A Proof-of-Concept Study of Artificial Intelligence-assisted Contour Editing.

作者信息

Bai Ti, Balagopal Anjali, Dohopolski Michael, Morgan Howard E, McBeth Rafe, Tan Jun, Lin Mu-Han, Sher David J, Nguyen Dan, Jiang Steve

机构信息

Department of Radiation Oncology, University of Texas Southwestern Medical Center, 2201 Inwood Rd, Dallas, TX 75390-9187 (T.B., A.B., M.D., H.E.M., J.T., M.H.L., D.J.S., D.N., S.J.); and Department of Radiation Oncology, University of Pennsylvania, Philadelphia, Pa (R.M.).

出版信息

Radiol Artif Intell. 2022 Aug 3;4(5):e210214. doi: 10.1148/ryai.210214. eCollection 2022 Sep.

Abstract

PURPOSE

To present a concept called artificial intelligence-assisted contour editing (AIACE) and demonstrate its feasibility.

MATERIALS AND METHODS

The conceptual workflow of AIACE is as follows: Given an initial contour that requires clinician editing, the clinician indicates where large editing is needed, and a trained deep learning model uses this input to update the contour. This process repeats until a clinically acceptable contour is achieved. In this retrospective, proof-of-concept study, the authors demonstrated the concept on two-dimensional (2D) axial CT images from three head-and-neck cancer datasets by simulating the interaction with the AIACE model to mimic the clinical environment.

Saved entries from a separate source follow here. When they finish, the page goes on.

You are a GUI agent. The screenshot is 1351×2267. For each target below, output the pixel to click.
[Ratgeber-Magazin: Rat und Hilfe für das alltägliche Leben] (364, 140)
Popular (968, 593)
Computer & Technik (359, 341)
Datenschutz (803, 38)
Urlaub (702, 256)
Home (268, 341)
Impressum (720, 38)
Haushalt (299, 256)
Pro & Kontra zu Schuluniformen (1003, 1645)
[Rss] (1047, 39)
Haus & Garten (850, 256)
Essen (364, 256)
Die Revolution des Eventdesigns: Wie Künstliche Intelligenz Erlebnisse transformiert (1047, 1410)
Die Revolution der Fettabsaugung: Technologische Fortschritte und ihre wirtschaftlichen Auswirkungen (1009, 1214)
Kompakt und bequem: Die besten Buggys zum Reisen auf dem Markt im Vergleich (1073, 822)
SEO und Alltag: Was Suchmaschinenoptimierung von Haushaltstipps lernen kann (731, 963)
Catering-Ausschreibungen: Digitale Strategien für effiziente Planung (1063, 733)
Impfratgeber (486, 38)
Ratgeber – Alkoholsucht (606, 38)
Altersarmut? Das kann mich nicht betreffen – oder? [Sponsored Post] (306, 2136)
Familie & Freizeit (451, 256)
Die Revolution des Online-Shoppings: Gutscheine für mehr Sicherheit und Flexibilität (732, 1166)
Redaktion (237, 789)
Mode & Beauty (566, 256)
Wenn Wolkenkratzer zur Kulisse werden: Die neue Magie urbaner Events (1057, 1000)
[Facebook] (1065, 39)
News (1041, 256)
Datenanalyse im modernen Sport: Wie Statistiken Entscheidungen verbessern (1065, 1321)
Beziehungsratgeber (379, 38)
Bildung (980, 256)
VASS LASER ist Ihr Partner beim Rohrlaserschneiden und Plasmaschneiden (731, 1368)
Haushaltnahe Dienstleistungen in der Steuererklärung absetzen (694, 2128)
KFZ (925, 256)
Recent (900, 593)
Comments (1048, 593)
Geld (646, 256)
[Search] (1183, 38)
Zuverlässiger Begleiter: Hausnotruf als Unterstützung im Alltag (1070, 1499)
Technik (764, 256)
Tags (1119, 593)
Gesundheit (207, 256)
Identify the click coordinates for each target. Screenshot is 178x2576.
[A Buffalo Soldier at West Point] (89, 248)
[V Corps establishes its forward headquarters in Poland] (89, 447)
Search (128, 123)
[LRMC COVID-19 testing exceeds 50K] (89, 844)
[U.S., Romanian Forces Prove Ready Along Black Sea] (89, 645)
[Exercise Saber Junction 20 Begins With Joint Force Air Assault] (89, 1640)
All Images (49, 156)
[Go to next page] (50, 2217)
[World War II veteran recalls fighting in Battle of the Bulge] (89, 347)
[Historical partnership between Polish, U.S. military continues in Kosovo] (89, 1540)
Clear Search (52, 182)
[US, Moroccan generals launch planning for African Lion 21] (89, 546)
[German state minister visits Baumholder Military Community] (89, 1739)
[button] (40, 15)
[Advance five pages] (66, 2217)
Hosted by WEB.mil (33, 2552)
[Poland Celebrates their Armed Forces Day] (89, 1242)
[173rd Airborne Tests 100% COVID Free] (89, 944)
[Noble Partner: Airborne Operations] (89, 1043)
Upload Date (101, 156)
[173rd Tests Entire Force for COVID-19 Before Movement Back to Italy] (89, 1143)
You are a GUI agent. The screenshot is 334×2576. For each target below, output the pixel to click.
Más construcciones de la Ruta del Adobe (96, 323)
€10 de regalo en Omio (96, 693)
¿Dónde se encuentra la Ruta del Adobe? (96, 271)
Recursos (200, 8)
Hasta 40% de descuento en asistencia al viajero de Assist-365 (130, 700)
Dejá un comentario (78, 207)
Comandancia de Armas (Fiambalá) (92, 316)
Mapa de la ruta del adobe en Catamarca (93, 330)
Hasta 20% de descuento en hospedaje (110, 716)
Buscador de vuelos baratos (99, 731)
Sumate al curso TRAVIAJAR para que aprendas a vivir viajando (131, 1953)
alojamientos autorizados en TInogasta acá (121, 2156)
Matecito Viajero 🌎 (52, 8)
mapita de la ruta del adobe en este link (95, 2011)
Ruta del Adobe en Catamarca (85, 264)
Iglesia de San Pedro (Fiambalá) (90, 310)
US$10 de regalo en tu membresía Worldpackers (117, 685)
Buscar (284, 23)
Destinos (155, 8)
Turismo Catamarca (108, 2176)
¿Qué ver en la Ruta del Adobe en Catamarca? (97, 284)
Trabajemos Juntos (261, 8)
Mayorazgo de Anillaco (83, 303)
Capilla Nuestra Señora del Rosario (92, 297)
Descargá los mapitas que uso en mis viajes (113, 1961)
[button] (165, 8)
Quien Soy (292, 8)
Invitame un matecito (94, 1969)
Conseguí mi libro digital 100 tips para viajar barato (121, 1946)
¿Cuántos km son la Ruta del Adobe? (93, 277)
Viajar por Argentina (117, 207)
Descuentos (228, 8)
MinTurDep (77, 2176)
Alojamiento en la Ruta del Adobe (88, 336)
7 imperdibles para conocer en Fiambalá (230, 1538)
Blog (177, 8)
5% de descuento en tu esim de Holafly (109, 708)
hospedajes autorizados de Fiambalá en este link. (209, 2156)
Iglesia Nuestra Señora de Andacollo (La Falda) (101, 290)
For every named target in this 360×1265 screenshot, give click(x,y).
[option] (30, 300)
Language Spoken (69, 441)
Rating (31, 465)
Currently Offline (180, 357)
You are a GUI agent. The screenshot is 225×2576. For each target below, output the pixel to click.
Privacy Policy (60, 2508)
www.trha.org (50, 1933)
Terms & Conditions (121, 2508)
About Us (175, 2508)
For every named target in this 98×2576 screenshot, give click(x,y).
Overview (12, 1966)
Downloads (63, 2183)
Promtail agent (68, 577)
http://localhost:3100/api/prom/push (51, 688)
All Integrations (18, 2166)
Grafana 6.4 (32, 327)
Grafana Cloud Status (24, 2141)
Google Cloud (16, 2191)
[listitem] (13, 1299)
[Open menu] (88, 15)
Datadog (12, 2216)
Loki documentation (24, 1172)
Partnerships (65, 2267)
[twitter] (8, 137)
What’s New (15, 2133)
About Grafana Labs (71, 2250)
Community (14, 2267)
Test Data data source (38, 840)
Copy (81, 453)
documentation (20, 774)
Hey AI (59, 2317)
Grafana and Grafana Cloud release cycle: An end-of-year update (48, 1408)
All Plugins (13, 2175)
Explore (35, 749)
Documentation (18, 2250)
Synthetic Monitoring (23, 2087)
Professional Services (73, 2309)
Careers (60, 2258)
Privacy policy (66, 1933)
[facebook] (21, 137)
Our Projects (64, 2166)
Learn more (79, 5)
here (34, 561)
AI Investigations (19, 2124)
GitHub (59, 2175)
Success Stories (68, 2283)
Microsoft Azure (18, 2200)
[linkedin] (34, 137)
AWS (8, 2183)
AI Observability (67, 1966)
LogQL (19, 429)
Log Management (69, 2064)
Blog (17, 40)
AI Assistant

The input at each iteration was one mouse click on the desired location of the contour segment. Model performance is quantified with the Dice similarity coefficient (DSC) and 95th percentile of Hausdorff distance (HD95) based on three datasets with sample sizes of 10, 28, and 20 patients.

RESULTS

The average DSCs and HD95 values of the automatically generated initial contours were 0.82 and 4.3 mm, 0.73 and 5.6 mm, and 0.67 and 11.4 mm for the three datasets, which were improved to 0.91 and 2.1 mm, 0.86 and 2.5 mm, and 0.86 and 3.3 mm, respectively, with three mouse clicks. Each deep learning-based contour update required about 20 msec.

CONCLUSION

The authors proposed the newly developed AIACE concept, which uses deep learning models to assist clinicians in editing contours efficiently and effectively, and demonstrated its feasibility by using 2D axial CT images from three head-and-neck cancer datasets. Segmentation, Convolutional Neural Network (CNN), CT, Deep Learning Algorithms © RSNA, 2022.

摘要

目的

提出一种名为人工智能辅助轮廓编辑(AIACE)的概念并证明其可行性。

材料与方法

AIACE的概念工作流程如下:给定一个需要临床医生编辑的初始轮廓,临床医生指出需要大量编辑的位置,一个经过训练的深度学习模型利用此输入来更新轮廓。这个过程重复进行,直到获得临床可接受的轮廓。在这项回顾性概念验证研究中,作者通过模拟与AIACE模型的交互以模拟临床环境,在来自三个头颈癌数据集的二维(2D)轴向CT图像上演示了该概念。每次迭代的输入是在轮廓段的期望位置上点击一次鼠标。基于样本量分别为10、28和20名患者的三个数据集,使用骰子相似系数(DSC)和豪斯多夫距离的第95百分位数(HD95)对模型性能进行量化。

结果

对于三个数据集,自动生成的初始轮廓的平均DSC值和HD95值分别为0.82和4.3毫米、0.73和5.6毫米、0.67和11.4毫米,经过三次鼠标点击后分别提高到0.91和2.1毫米、0.86和2.5毫米、0.86和3.3毫米。基于深度学习的每次轮廓更新大约需要20毫秒。

结论

作者提出了新开发的AIACE概念,该概念使用深度学习模型有效且高效地协助临床医生编辑轮廓,并通过使用来自三个头颈癌数据集的二维轴向CT图像证明了其可行性。分割、卷积神经网络(CNN)、CT、深度学习算法 © RSNA,2022年。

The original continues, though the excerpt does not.